**What you are asked to do**
Word for word, return every record that follows.

**Data records**
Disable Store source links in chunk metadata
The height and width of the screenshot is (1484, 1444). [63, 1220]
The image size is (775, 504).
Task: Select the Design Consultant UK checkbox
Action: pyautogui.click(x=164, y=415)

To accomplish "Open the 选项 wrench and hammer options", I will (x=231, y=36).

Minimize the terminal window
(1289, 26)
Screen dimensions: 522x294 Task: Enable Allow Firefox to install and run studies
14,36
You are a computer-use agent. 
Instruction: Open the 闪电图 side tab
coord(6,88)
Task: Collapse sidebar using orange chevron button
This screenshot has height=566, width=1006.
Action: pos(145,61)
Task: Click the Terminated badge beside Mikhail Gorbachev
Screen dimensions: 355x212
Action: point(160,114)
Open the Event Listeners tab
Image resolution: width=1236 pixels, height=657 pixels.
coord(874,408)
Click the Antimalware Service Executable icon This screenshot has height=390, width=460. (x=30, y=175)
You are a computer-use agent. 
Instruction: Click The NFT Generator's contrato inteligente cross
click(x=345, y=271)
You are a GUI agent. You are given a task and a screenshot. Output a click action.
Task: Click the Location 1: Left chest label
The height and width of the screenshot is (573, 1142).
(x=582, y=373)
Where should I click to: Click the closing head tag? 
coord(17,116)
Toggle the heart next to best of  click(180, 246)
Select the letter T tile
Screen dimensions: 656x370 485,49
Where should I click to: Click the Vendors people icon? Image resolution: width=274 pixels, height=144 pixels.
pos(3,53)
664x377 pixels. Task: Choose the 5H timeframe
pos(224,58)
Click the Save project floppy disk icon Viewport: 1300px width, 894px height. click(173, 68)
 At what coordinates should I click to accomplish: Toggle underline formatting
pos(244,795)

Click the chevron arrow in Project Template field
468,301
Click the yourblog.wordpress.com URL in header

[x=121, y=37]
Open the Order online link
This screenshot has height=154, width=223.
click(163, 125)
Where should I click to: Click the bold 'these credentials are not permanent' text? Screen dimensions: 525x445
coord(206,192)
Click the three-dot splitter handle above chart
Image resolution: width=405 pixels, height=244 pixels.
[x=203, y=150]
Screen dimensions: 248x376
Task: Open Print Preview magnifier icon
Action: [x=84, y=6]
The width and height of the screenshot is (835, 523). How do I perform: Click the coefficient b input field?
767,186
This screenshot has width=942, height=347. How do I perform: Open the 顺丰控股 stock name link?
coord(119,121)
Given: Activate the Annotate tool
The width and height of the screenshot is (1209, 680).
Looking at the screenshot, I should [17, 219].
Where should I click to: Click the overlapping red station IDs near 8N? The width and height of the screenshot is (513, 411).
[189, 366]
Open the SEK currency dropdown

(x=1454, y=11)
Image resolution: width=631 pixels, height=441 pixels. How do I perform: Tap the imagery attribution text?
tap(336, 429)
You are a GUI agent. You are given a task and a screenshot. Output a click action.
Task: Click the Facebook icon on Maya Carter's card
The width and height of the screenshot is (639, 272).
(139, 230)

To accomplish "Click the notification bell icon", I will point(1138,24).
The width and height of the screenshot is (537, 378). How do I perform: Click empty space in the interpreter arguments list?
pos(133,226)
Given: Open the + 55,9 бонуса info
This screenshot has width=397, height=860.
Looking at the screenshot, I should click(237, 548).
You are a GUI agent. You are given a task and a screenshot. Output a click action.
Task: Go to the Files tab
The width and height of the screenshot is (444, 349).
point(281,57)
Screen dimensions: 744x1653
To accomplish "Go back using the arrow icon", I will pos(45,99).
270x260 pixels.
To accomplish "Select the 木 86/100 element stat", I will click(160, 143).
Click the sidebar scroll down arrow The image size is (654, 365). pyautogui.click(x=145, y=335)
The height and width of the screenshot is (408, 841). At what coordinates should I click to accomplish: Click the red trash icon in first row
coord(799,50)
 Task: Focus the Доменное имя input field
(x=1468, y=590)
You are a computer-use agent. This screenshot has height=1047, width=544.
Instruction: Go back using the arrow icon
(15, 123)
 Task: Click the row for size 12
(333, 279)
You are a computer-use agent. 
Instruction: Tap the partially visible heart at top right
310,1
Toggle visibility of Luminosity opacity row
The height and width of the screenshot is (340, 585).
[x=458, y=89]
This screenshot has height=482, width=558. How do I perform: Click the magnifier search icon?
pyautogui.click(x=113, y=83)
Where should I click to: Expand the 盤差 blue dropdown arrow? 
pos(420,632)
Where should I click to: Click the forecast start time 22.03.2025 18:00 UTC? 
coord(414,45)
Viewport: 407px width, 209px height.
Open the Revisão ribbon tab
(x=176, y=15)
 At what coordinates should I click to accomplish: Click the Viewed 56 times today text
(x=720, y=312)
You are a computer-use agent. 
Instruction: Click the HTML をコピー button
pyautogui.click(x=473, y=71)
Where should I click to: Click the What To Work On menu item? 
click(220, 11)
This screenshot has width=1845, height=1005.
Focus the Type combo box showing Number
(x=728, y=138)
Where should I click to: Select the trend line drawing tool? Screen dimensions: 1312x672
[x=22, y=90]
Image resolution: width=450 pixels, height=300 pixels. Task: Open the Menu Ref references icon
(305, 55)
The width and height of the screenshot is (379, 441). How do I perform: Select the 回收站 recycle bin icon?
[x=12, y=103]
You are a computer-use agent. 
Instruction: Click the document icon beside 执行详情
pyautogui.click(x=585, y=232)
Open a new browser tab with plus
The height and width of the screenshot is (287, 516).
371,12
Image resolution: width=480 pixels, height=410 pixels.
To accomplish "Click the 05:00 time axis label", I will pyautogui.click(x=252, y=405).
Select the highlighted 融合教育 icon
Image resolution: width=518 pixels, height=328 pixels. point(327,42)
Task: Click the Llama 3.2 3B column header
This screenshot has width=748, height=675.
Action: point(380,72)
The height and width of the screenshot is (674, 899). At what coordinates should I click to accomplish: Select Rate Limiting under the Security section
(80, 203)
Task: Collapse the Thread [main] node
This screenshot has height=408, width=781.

**Answer space**
Disable Store source links in chunk metadata
The height and width of the screenshot is (1484, 1444). [63, 1220]
The image size is (775, 504).
Task: Select the Design Consultant UK checkbox
Action: pyautogui.click(x=164, y=415)

To accomplish "Open the 选项 wrench and hammer options", I will (x=231, y=36).

Minimize the terminal window
(1289, 26)
Screen dimensions: 522x294 Task: Enable Allow Firefox to install and run studies
14,36
You are a computer-use agent. 
Instruction: Open the 闪电图 side tab
coord(6,88)
Task: Collapse sidebar using orange chevron button
This screenshot has height=566, width=1006.
Action: pos(145,61)
Task: Click the Terminated badge beside Mikhail Gorbachev
Screen dimensions: 355x212
Action: point(160,114)
Open the Event Listeners tab
Image resolution: width=1236 pixels, height=657 pixels.
coord(874,408)
Click the Antimalware Service Executable icon This screenshot has height=390, width=460. (x=30, y=175)
You are a computer-use agent. 
Instruction: Click The NFT Generator's contrato inteligente cross
click(x=345, y=271)
You are a GUI agent. You are given a task and a screenshot. Output a click action.
Task: Click the Location 1: Left chest label
The height and width of the screenshot is (573, 1142).
(x=582, y=373)
Where should I click to: Click the closing head tag? 
coord(17,116)
Toggle the heart next to best of  click(180, 246)
Select the letter T tile
Screen dimensions: 656x370 485,49
Where should I click to: Click the Vendors people icon? Image resolution: width=274 pixels, height=144 pixels.
pos(3,53)
664x377 pixels. Task: Choose the 5H timeframe
pos(224,58)
Click the Save project floppy disk icon Viewport: 1300px width, 894px height. click(173, 68)
 At what coordinates should I click to accomplish: Toggle underline formatting
pos(244,795)

Click the chevron arrow in Project Template field
468,301
Click the yourblog.wordpress.com URL in header

[x=121, y=37]
Open the Order online link
This screenshot has height=154, width=223.
click(163, 125)
Where should I click to: Click the bold 'these credentials are not permanent' text? Screen dimensions: 525x445
coord(206,192)
Click the three-dot splitter handle above chart
Image resolution: width=405 pixels, height=244 pixels.
[x=203, y=150]
Screen dimensions: 248x376
Task: Open Print Preview magnifier icon
Action: [x=84, y=6]
The width and height of the screenshot is (835, 523). How do I perform: Click the coefficient b input field?
767,186
This screenshot has width=942, height=347. How do I perform: Open the 顺丰控股 stock name link?
coord(119,121)
Given: Activate the Annotate tool
The width and height of the screenshot is (1209, 680).
Looking at the screenshot, I should [17, 219].
Where should I click to: Click the overlapping red station IDs near 8N? The width and height of the screenshot is (513, 411).
[189, 366]
Open the SEK currency dropdown

(x=1454, y=11)
Image resolution: width=631 pixels, height=441 pixels. How do I perform: Tap the imagery attribution text?
tap(336, 429)
You are a GUI agent. You are given a task and a screenshot. Output a click action.
Task: Click the Facebook icon on Maya Carter's card
The width and height of the screenshot is (639, 272).
(139, 230)

To accomplish "Click the notification bell icon", I will point(1138,24).
The width and height of the screenshot is (537, 378). How do I perform: Click empty space in the interpreter arguments list?
pos(133,226)
Given: Open the + 55,9 бонуса info
This screenshot has width=397, height=860.
Looking at the screenshot, I should click(237, 548).
You are a GUI agent. You are given a task and a screenshot. Output a click action.
Task: Go to the Files tab
The width and height of the screenshot is (444, 349).
point(281,57)
Screen dimensions: 744x1653
To accomplish "Go back using the arrow icon", I will pos(45,99).
270x260 pixels.
To accomplish "Select the 木 86/100 element stat", I will click(160, 143).
Click the sidebar scroll down arrow The image size is (654, 365). pyautogui.click(x=145, y=335)
The height and width of the screenshot is (408, 841). At what coordinates should I click to accomplish: Click the red trash icon in first row
coord(799,50)
 Task: Focus the Доменное имя input field
(x=1468, y=590)
You are a computer-use agent. This screenshot has height=1047, width=544.
Instruction: Go back using the arrow icon
(15, 123)
 Task: Click the row for size 12
(333, 279)
You are a computer-use agent. 
Instruction: Tap the partially visible heart at top right
310,1
Toggle visibility of Luminosity opacity row
The height and width of the screenshot is (340, 585).
[x=458, y=89]
This screenshot has height=482, width=558. How do I perform: Click the magnifier search icon?
pyautogui.click(x=113, y=83)
Where should I click to: Expand the 盤差 blue dropdown arrow? 
pos(420,632)
Where should I click to: Click the forecast start time 22.03.2025 18:00 UTC? 
coord(414,45)
Viewport: 407px width, 209px height.
Open the Revisão ribbon tab
(x=176, y=15)
 At what coordinates should I click to accomplish: Click the Viewed 56 times today text
(x=720, y=312)
You are a computer-use agent. 
Instruction: Click the HTML をコピー button
pyautogui.click(x=473, y=71)
Where should I click to: Click the What To Work On menu item? 
click(220, 11)
This screenshot has width=1845, height=1005.
Focus the Type combo box showing Number
(x=728, y=138)
Where should I click to: Select the trend line drawing tool? Screen dimensions: 1312x672
[x=22, y=90]
Image resolution: width=450 pixels, height=300 pixels. Task: Open the Menu Ref references icon
(305, 55)
The width and height of the screenshot is (379, 441). How do I perform: Select the 回收站 recycle bin icon?
[x=12, y=103]
You are a computer-use agent. 
Instruction: Click the document icon beside 执行详情
pyautogui.click(x=585, y=232)
Open a new browser tab with plus
The height and width of the screenshot is (287, 516).
371,12
Image resolution: width=480 pixels, height=410 pixels.
To accomplish "Click the 05:00 time axis label", I will pyautogui.click(x=252, y=405).
Select the highlighted 融合教育 icon
Image resolution: width=518 pixels, height=328 pixels. point(327,42)
Task: Click the Llama 3.2 3B column header
This screenshot has width=748, height=675.
Action: point(380,72)
The height and width of the screenshot is (674, 899). At what coordinates should I click to accomplish: Select Rate Limiting under the Security section
(80, 203)
Task: Collapse the Thread [main] node
This screenshot has height=408, width=781.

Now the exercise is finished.